The move comes amid speculation on the company’s reasons to sell its shares, despite a market dominance and optimism over the financial future of Uber, which is expected to exceed $100 billion.

Three offers have been presented and are looking to acquire shares from existing shareholders instead of waiting for new options to be listed.

The most significant of these was the Softbank offer. The Japanese multinational is looking to buy a strategic stake that enables it to “gain the upper hand” in the company.

The New York Times reported recently that the Uber board of directors are currently studying the offer as well as a second offer from an alliance led by Iranian American investor Shervin Pishevar.

Pishevar plans to buy 75 percent of the shares owned by venture capital firm Benchmark, one of the largest investors in the “Uber”.

A third offer by San Francisco based Dragoneer Investment Group is also being studied by the board.

The timing of the offers comes at a critical point for UBER as Travis Kalanick, the company’s chief executive, resigned in June amidst controversy and sharp criticism from both board members and investors alike.

Real concerns are being raised for Uber in accepting a sale of shares at a price lower than the company’s valuation.

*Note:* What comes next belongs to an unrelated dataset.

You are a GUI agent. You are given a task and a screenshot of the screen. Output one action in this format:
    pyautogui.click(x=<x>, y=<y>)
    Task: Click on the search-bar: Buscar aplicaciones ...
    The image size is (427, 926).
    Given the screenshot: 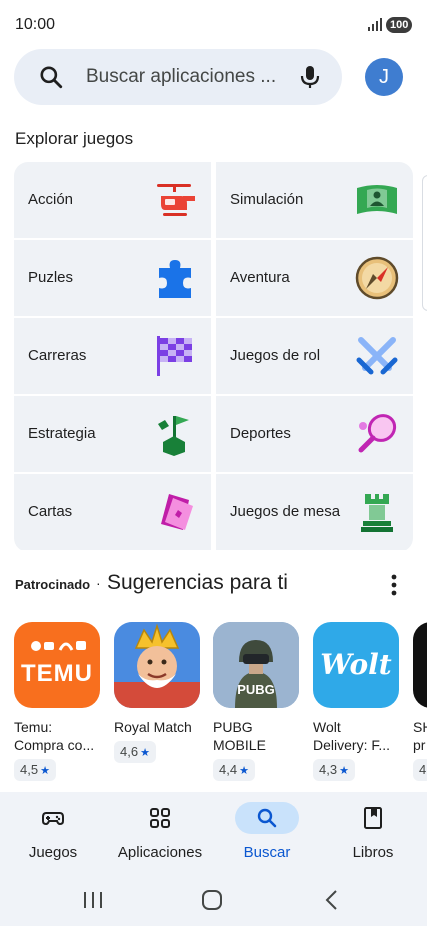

Despite the company’s leadership problems, it remains an attractive investment and is witnessing rapid growth in its global passenger services activities.

Concerns have prompted Uber’s board members to split between supporters and opponents of the three proposed acquisitions.

While some current shareholders consider selling the shares as this may secure huge profits opponents believe that this step would deliberately damage the company.

Softbank currently tops the list of interested parties and serious discussions have taken place by Cheif executive Masayoshi Son.

Softbank’s $ 2.5 billion investment in car rental company Grab, with China’s Didi Chuxing, has angered the Uber board, who warned to end Softbank’s takeover offer.